▸ DATA PROVIDED

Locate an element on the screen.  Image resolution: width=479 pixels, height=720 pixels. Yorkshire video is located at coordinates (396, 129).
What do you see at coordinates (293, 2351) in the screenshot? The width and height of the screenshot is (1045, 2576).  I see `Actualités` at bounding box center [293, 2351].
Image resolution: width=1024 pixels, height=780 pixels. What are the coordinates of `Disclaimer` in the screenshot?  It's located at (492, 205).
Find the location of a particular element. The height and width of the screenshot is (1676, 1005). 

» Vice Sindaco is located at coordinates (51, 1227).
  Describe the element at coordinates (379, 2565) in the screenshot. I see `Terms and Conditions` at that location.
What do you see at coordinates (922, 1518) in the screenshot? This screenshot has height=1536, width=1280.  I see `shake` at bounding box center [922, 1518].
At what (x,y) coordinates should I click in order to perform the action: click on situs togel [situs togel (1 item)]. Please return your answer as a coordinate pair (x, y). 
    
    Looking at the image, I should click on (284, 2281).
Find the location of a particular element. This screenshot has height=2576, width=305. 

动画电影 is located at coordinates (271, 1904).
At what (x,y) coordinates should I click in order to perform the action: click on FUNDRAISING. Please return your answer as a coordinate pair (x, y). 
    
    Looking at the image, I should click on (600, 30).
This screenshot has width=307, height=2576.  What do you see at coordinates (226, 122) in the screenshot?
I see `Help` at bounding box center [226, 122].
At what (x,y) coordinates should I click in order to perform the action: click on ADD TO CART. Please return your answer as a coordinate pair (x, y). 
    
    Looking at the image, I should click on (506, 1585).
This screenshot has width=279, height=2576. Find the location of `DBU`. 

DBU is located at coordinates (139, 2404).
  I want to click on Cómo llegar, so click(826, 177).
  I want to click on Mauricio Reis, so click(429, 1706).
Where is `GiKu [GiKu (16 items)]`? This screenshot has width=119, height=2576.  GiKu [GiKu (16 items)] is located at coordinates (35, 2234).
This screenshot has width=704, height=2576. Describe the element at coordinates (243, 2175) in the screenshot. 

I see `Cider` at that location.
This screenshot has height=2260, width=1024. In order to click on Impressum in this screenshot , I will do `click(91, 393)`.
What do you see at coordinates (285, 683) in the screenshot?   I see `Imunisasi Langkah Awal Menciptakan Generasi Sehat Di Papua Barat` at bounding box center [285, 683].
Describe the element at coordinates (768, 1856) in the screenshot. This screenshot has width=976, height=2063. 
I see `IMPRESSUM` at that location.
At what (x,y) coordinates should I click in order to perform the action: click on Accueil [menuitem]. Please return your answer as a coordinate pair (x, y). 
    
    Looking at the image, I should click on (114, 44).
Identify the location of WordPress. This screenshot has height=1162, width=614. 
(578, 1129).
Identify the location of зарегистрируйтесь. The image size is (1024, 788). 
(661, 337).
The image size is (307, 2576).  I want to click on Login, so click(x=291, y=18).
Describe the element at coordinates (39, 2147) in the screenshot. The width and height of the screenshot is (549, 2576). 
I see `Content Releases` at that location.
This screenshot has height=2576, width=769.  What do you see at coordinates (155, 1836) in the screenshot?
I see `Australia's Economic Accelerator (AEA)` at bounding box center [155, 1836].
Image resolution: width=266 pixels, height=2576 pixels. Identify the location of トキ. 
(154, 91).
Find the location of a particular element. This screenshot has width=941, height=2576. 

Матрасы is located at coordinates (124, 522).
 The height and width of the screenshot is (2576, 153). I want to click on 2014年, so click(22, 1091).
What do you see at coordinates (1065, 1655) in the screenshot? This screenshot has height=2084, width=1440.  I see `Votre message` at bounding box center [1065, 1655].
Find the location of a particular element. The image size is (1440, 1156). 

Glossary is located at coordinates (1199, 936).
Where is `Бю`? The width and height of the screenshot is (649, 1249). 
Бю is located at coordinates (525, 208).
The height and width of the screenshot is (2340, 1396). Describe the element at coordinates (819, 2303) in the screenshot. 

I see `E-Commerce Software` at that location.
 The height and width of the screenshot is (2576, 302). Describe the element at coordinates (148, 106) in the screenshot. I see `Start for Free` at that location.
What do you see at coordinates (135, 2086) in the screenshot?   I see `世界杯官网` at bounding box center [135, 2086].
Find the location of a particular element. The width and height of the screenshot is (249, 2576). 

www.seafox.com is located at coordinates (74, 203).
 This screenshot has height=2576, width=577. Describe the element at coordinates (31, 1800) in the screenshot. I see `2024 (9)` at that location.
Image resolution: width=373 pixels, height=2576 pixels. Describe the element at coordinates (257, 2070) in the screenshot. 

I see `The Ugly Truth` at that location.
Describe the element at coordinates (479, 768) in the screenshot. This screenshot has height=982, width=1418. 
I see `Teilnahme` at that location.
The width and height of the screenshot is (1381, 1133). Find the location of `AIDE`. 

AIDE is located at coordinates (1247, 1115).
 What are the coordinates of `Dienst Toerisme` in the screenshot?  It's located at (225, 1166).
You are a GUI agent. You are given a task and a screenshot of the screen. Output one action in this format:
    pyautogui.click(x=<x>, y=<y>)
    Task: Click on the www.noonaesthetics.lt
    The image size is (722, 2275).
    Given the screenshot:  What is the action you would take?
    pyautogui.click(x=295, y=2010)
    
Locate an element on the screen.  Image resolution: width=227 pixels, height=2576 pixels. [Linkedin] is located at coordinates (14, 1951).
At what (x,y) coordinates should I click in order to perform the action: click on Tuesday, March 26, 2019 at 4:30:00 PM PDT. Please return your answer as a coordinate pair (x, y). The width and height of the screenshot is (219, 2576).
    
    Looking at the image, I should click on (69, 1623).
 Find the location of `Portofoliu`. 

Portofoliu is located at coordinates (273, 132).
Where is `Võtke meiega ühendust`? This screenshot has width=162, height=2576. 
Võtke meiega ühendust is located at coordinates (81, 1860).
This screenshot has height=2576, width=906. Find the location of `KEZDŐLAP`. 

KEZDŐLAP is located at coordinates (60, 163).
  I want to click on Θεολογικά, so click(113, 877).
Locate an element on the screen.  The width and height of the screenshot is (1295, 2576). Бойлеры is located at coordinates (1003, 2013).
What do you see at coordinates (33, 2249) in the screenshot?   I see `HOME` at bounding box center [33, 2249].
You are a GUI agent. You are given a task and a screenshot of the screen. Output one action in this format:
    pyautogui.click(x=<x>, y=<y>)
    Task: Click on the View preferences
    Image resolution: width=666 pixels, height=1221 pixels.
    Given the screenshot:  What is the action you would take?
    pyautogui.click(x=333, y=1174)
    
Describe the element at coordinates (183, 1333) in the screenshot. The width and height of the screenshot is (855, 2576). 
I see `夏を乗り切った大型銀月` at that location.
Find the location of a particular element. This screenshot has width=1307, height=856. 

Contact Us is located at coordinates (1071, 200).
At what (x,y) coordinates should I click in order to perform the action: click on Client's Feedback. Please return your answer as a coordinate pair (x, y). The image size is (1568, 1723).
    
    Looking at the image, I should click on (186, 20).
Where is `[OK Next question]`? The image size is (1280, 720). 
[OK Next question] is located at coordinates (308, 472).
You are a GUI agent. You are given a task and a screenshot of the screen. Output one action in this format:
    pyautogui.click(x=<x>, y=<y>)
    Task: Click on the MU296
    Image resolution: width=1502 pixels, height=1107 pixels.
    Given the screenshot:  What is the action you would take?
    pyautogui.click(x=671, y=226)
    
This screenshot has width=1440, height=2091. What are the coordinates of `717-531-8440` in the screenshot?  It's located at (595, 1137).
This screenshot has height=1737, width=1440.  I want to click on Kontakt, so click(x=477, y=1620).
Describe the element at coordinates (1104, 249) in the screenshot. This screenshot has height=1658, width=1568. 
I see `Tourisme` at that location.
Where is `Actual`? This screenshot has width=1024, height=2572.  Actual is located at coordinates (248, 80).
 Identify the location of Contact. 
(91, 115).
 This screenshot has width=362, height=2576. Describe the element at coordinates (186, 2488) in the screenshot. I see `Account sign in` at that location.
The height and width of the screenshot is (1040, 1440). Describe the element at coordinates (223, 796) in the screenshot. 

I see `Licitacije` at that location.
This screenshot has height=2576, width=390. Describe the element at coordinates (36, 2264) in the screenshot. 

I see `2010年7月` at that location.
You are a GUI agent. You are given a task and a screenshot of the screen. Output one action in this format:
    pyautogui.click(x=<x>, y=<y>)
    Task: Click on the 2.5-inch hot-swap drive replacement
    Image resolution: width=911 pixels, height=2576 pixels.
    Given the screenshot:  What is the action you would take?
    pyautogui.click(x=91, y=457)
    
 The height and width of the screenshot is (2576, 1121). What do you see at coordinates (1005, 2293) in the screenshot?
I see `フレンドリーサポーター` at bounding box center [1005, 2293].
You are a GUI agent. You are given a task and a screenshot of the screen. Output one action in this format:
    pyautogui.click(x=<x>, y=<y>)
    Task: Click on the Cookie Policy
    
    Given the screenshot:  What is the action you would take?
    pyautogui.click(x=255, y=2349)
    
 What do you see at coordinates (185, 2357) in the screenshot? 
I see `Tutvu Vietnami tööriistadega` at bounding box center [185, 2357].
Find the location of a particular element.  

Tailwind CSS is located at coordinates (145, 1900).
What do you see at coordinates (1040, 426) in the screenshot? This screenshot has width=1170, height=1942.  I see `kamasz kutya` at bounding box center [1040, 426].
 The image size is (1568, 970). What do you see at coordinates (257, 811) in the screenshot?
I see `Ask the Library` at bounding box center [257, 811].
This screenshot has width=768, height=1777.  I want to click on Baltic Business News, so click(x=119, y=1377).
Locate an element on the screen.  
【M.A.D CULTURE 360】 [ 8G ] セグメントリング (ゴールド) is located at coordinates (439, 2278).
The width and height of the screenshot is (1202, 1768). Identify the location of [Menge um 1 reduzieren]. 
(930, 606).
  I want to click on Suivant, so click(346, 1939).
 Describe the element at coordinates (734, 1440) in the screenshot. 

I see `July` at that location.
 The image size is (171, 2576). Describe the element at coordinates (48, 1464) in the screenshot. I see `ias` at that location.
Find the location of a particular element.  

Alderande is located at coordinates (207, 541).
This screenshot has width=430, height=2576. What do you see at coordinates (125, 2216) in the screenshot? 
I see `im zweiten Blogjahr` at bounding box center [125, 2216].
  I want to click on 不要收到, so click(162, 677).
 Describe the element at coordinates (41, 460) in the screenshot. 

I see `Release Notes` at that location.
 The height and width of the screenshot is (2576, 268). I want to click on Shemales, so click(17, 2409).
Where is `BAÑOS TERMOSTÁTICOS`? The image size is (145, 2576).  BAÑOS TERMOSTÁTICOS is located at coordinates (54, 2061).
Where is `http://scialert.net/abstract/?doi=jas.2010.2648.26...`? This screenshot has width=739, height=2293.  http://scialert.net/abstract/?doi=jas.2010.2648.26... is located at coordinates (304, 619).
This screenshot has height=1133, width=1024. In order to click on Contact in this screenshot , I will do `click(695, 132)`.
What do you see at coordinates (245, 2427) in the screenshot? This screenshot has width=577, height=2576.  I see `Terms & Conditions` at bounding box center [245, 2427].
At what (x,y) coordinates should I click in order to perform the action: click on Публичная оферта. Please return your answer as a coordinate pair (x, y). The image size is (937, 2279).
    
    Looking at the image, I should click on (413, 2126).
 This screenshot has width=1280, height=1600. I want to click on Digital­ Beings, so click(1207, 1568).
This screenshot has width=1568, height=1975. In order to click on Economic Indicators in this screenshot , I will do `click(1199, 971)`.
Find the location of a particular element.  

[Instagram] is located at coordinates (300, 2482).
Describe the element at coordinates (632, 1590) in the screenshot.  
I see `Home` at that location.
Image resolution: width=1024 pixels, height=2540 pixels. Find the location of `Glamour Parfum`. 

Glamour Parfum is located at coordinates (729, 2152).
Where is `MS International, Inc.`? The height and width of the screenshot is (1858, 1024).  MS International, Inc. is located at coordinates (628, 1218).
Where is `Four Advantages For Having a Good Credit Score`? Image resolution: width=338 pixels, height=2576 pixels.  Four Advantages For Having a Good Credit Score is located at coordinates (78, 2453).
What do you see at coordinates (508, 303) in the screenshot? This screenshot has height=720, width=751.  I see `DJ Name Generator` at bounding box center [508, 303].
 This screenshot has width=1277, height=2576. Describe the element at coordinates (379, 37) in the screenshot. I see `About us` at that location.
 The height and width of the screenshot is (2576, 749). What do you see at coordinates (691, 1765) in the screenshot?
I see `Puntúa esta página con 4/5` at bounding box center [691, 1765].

▸ DIRECTION
Rewrite the lines above as a numbered list, starting at the first line and going through the line that contains "Looking at the image, I should click on (284, 2281).". Skip any blank lines.

▸ COMPLETED EXERCISE
1. Locate an element on the screen.  Image resolution: width=479 pixels, height=720 pixels. Yorkshire video is located at coordinates (396, 129).
2. What do you see at coordinates (293, 2351) in the screenshot? The width and height of the screenshot is (1045, 2576).  I see `Actualités` at bounding box center [293, 2351].
3. Image resolution: width=1024 pixels, height=780 pixels. What are the coordinates of `Disclaimer` in the screenshot?  It's located at (492, 205).
4. Find the location of a particular element. The height and width of the screenshot is (1676, 1005). 
5. » Vice Sindaco is located at coordinates (51, 1227).
6.   Describe the element at coordinates (379, 2565) in the screenshot. I see `Terms and Conditions` at that location.
7. What do you see at coordinates (922, 1518) in the screenshot? This screenshot has height=1536, width=1280.  I see `shake` at bounding box center [922, 1518].
8. At what (x,y) coordinates should I click in order to perform the action: click on situs togel [situs togel (1 item)]. Please return your answer as a coordinate pair (x, y). 
9.     Looking at the image, I should click on (284, 2281).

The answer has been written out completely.